EXERCISE INSTRUCTIONS:
1/ In the Garage School excerpt, what was Cacky's career?
2/ Please continue the Garage School excerpt, picking up right after its final sentence.

PASSAGE PROVIDED:
// // Garage School - Valerie Weigand McCaffrey

Garage School

 From GARAGE SCHOOL: HOW I STARTED AN ART SCHOOL OF MY OWN AND LEARNED TO PAINT
by Valerie McCaffrey

“The Atelier”

We are now a reality show, but one that has been twenty years in the making. Actual reality often takes a lifetime, or for smaller projects, slightly less. In our case we have taken four lifetimes; that is, four of our number who haven’t made it to the Atelier stage. Although Eileen, Susan, and Louisa died much too young, painting in the workshop that we call The Garage School played an important role in their all too brief lives.

Then there is Cacky. When she happened upon us painting the first year she said “That looks like fun!” and grabbed some materials and went off by herself to paint on her own, meanwhile marrying, having children, and continuing a career as a Hospice Nurse – until I issued an invitation. She had a talent for primitive painting and was self taught, but she wanted to grow in her art. She was a model student. Otherwise a strong personality, when she arrived for class, she arrived to paint and to learn. She came steadily for three years, then one day when we were breaking up from class, I noticed that her lower lip was drooping on the right side. She had been talking about Lyme disease and not feeling well and I suggested she see a doctor. She did – the next day, and in the evening received a call from her doctor saying she had to see a neurosurgeon immediately. She and her husband received news that everyone dreads: she had brain cancer, and immediate surgery revealed it was mostly inoperable. She fought a good fight for twenty one months, but because as her husband said at her funeral, her opponent didn’t fight fair, she lost. She was my daughter and the minutes and hours she spent in the studio with me and her sister classmates, in which we were teacher and student as well as mother and daughter, made having her as a daughter richer and more memorable than anything we had ever done together. A great gift that came on that summer day when she saw us painting on the porch and said, “that looks like fun.”

INPUT DATA:
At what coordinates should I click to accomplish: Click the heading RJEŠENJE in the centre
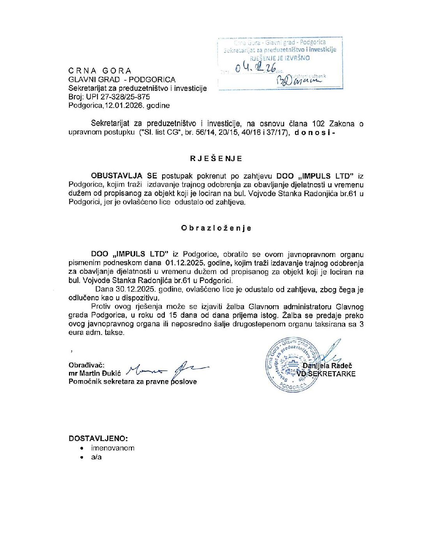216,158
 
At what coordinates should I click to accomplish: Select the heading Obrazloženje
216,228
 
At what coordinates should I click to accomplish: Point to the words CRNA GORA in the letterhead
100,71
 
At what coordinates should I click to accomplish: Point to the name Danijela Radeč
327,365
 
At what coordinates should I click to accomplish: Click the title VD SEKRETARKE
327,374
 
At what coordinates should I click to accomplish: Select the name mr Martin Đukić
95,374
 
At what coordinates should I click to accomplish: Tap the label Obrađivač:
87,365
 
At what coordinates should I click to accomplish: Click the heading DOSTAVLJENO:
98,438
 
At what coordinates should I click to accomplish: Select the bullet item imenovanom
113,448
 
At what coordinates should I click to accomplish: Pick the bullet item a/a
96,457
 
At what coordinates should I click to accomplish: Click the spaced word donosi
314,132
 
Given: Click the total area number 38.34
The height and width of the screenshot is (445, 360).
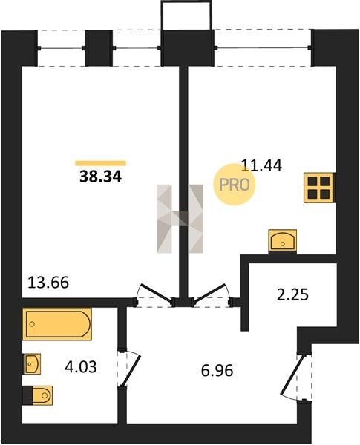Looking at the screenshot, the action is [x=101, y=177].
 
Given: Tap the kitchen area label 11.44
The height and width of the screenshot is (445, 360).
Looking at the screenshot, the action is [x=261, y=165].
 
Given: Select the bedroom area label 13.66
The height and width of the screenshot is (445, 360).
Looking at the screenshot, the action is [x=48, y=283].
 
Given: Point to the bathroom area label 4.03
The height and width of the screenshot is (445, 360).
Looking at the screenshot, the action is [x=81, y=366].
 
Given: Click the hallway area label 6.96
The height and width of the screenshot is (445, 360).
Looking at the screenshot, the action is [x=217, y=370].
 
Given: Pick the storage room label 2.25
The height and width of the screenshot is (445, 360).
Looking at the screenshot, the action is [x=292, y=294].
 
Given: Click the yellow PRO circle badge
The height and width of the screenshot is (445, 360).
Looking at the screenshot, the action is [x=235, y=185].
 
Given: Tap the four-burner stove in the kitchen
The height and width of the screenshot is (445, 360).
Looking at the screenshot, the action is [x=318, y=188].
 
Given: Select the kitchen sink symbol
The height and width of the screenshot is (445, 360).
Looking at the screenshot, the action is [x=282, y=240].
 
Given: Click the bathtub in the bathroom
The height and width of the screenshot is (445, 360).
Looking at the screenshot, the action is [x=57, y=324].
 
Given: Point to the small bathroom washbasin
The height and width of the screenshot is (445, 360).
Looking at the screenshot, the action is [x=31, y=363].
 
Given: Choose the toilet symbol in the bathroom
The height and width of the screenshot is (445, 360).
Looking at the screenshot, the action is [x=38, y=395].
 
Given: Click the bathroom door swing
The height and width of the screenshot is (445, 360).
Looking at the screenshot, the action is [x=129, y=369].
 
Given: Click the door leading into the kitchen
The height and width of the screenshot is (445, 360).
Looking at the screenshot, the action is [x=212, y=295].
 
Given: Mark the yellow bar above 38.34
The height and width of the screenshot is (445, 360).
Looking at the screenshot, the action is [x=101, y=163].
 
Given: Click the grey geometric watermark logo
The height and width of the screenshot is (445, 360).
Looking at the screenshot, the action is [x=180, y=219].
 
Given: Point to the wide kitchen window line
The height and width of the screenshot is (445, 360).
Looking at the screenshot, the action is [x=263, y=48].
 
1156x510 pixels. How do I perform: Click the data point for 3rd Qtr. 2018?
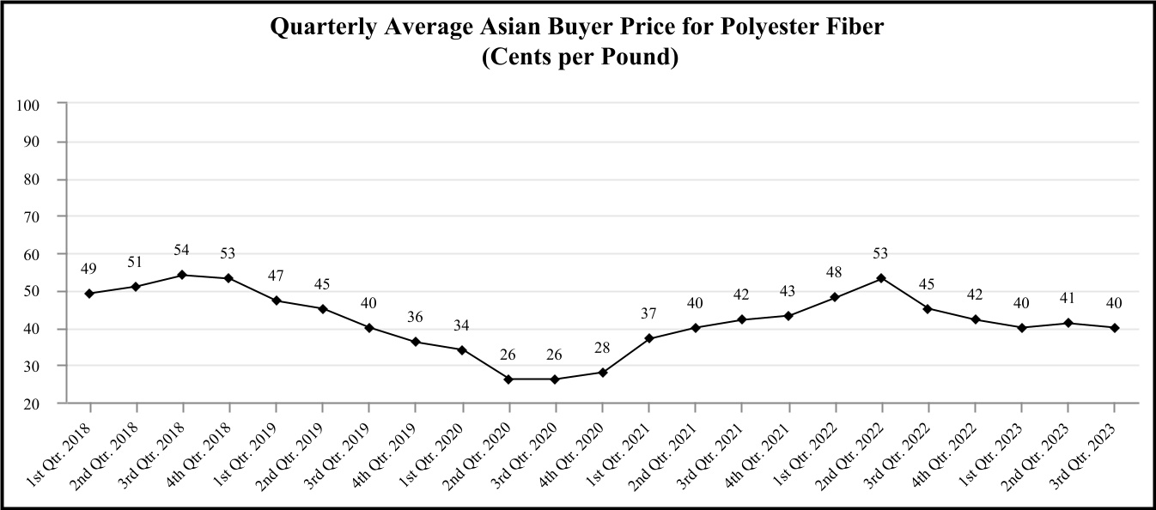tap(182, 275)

ANSWERS BELOW:
1/ She was a Hospice Nurse.

2/
Life doesn’t wait. All it takes to make something happen – be it painting or teaching painting or anything else – is an idea and the guts to step out into that idea. As Walt Disney said, “The way to get started is to stop talking and start working.” My students and I know that and every Monday when we convene and start and make art, we make life happen. We are now an Atelier: a workshop of like minded artists who trustingly paint together, share our frustrations and our goals, laugh a lot, drink tea – and are a blessing to each other. Amen.